Solution: We created Gruntwork and began offering access to world-class infrastructure code, DevOps software, training, and support as a part of a subscription. This subscription is now bringing in over $1 million in annual recurring revenue (ARR). We are deeply grateful to our customers for making this possible.
What to do about it: Check out How we got to $1 million in annual recurring revenue with $0 in fundraising for all the details.
Major Release: ELK Package
Motivation: While using our ELK code the last couple months, we hit a few limitations with using an NLB as the load balancer of choice for our inter-cluster communication:
- An NLB can’t route requests back to the same node that initiated the request.
- The NLB cannot be accessed via VPC peering connection from most instance types. This makes it impossible to access the NLB from, for example, a VPN server in another VPC.
Solution: We replaced the NLB with an ALB for communication between clusters. However, since Filebeat can only communicate with Logstash on a pure TCP protocol, and the ALB only supports HTTP/HTTPS, we can’t use the ALB with Filebeat. To get around this issue, we came up with an auto discovery mechanism that resides on the application server. It runs as a cron job on the server, periodically looking up Logstash EC2 instance IPs using the AWS APIs, updating the Filebeat configuration with the IPs of the returned instances, and restarting Filebeat to load the new configuration. We also rely on Filebeat’s built-in load balancing feature to distribute requests among the Logstash instances.

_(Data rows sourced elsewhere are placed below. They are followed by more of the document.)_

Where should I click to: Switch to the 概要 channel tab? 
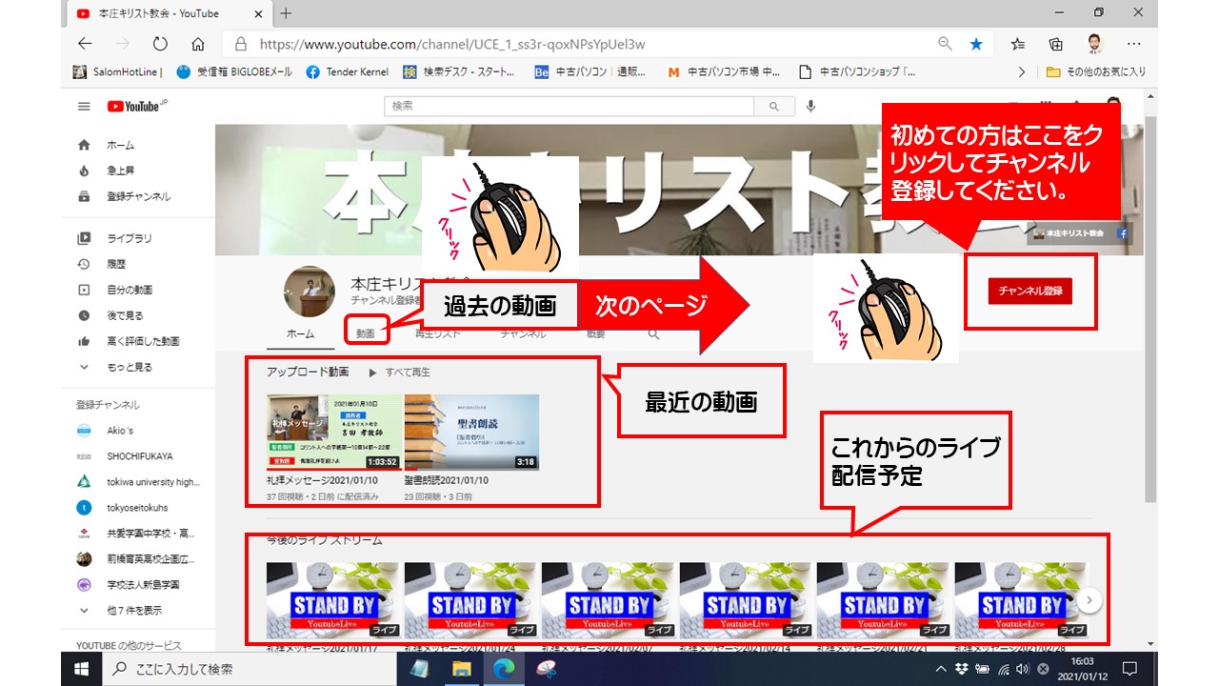594,334
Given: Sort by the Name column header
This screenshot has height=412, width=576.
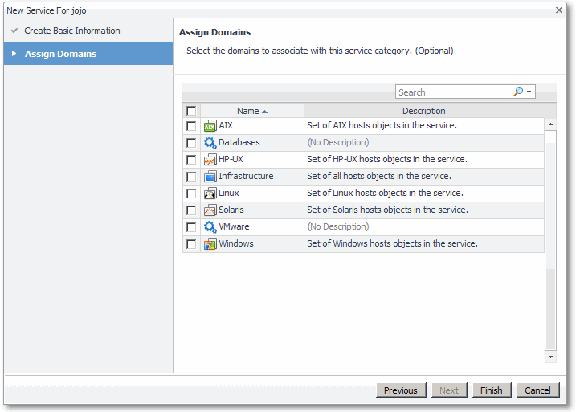Looking at the screenshot, I should tap(251, 111).
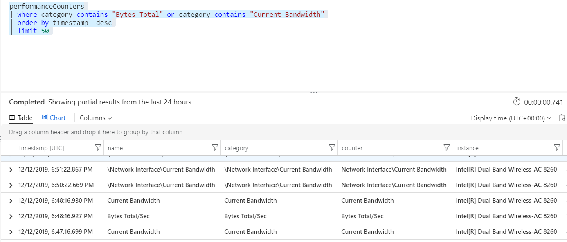Open the category column filter
Screen dimensions: 567x242
(331, 147)
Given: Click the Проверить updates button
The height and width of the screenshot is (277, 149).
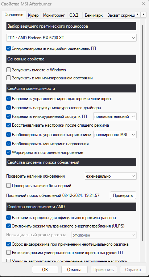Looking at the screenshot, I should pyautogui.click(x=123, y=195).
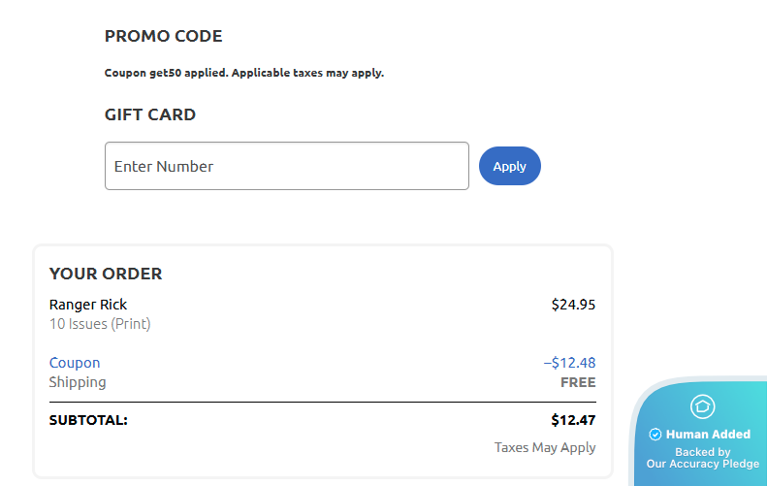Viewport: 767px width, 486px height.
Task: Select the Ranger Rick item name
Action: click(88, 305)
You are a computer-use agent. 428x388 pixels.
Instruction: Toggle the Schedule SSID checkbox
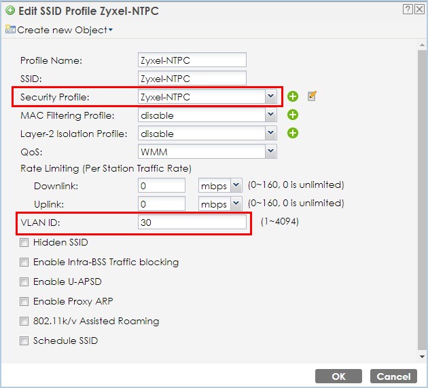pos(24,341)
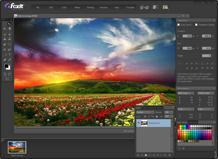Click the black foreground color swatch
This screenshot has width=218, height=159.
6,66
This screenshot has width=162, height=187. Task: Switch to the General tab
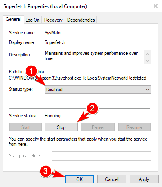tap(13, 19)
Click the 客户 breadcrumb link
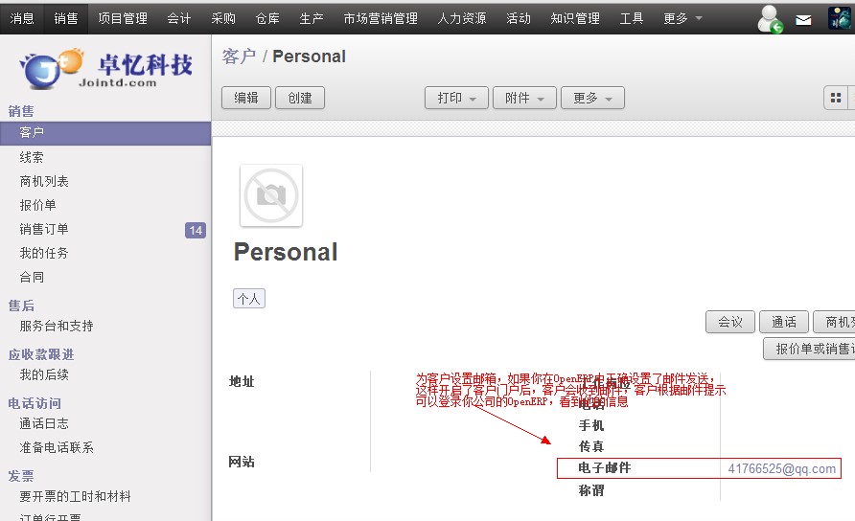This screenshot has height=521, width=855. pos(239,57)
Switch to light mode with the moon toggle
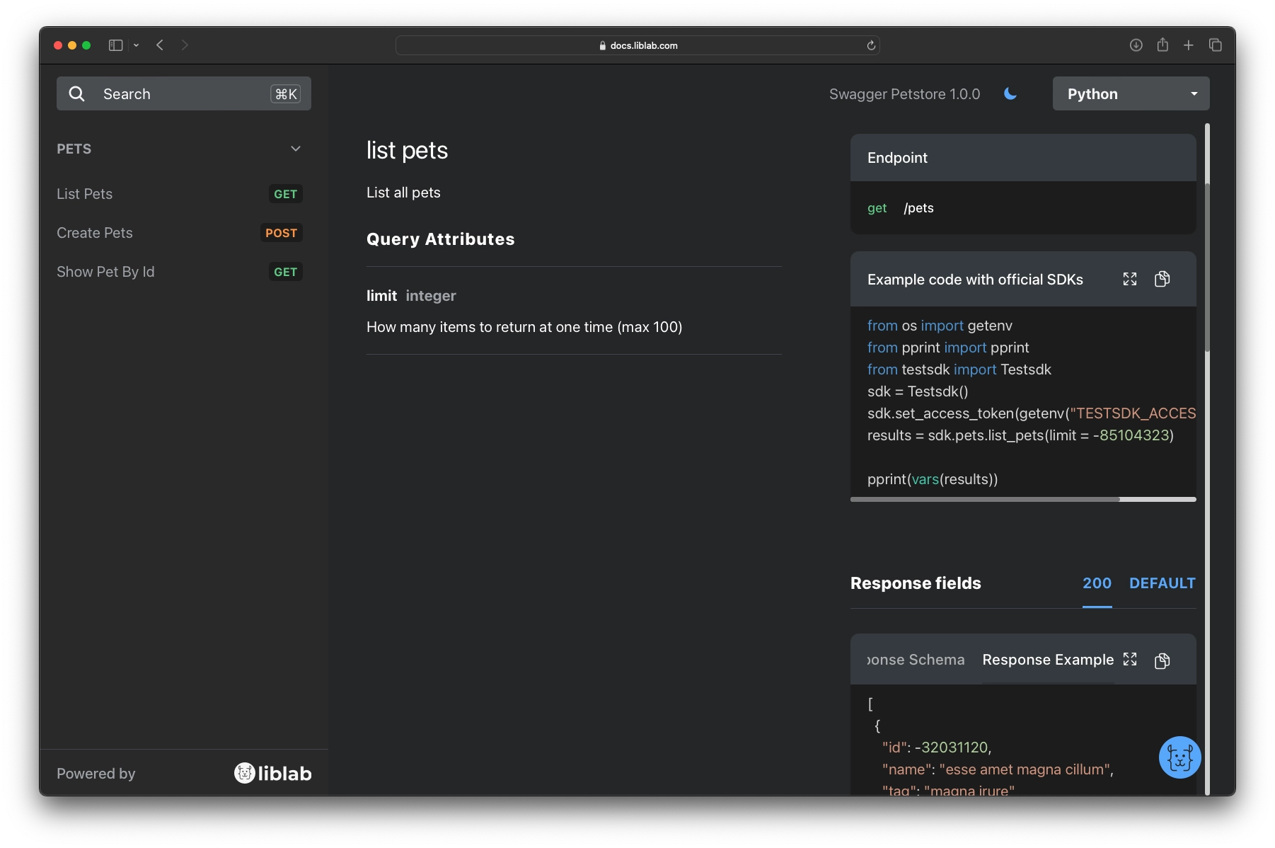The height and width of the screenshot is (848, 1275). coord(1010,93)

What to do about it: This is a hugely backwards incompatible change and special care needs to be taken to ensure a smooth upgrade. The following steps are a good starting point:
- Remove your use of the
nlb
module and replace with analb
. See example here: https://github.com/gruntwork-io/package-elk/blob/master/examples/elk-multi-cluster/main.tf#L436 - Replace your use of the
load-balancer-target-group
module with newly addedload-balancer-alb-target-group
. See example of using the new module https://github.com/gruntwork-io/package-elk/blob/master/examples/elk-multi-cluster/main.tf#L71 - Finally, update the various
target_group_arns
arguments passed to the cluster modules. https://github.com/gruntwork-io/package-elk/blob/master/examples/elk-multi-cluster/main.tf#L40 - If you’re using SSL with the ALB, you’ll need to take note of the ALB upgrade notes: module-load-balancer, v0.12.0
Terratest can now help take a snapshot of your config/logs
Motivation: When a infrastructure test fails, to understand what went wrong, you typically need the logs and config files from your deployed apps and services. Currently, getting at this information is a bit of a pain: you’d need some way to run the tests, “pause” (i.e., not tear down) the infrastructure after a failure, ssh to individual instances, and then view the logs and config files to see what went wrong. This is hard to do, especially when your tests are running automatically on a CI server.
Solution: Terratest can now automate the task of taking a “snapshot” of your whole deployment by grabbing a copy of log files, config files, and any other files useful for debugging. If you configure your CI server correctly, you can make this “snapshot” easy to browse. For example, when one of our ELK automated tests fails, here is how we can use CircleCI to debug what went wrong:
What to do about it: Update your code to use Terratest v0.13.0 and then take a look at our example readme for a full walk-through of the functionality and how to use it.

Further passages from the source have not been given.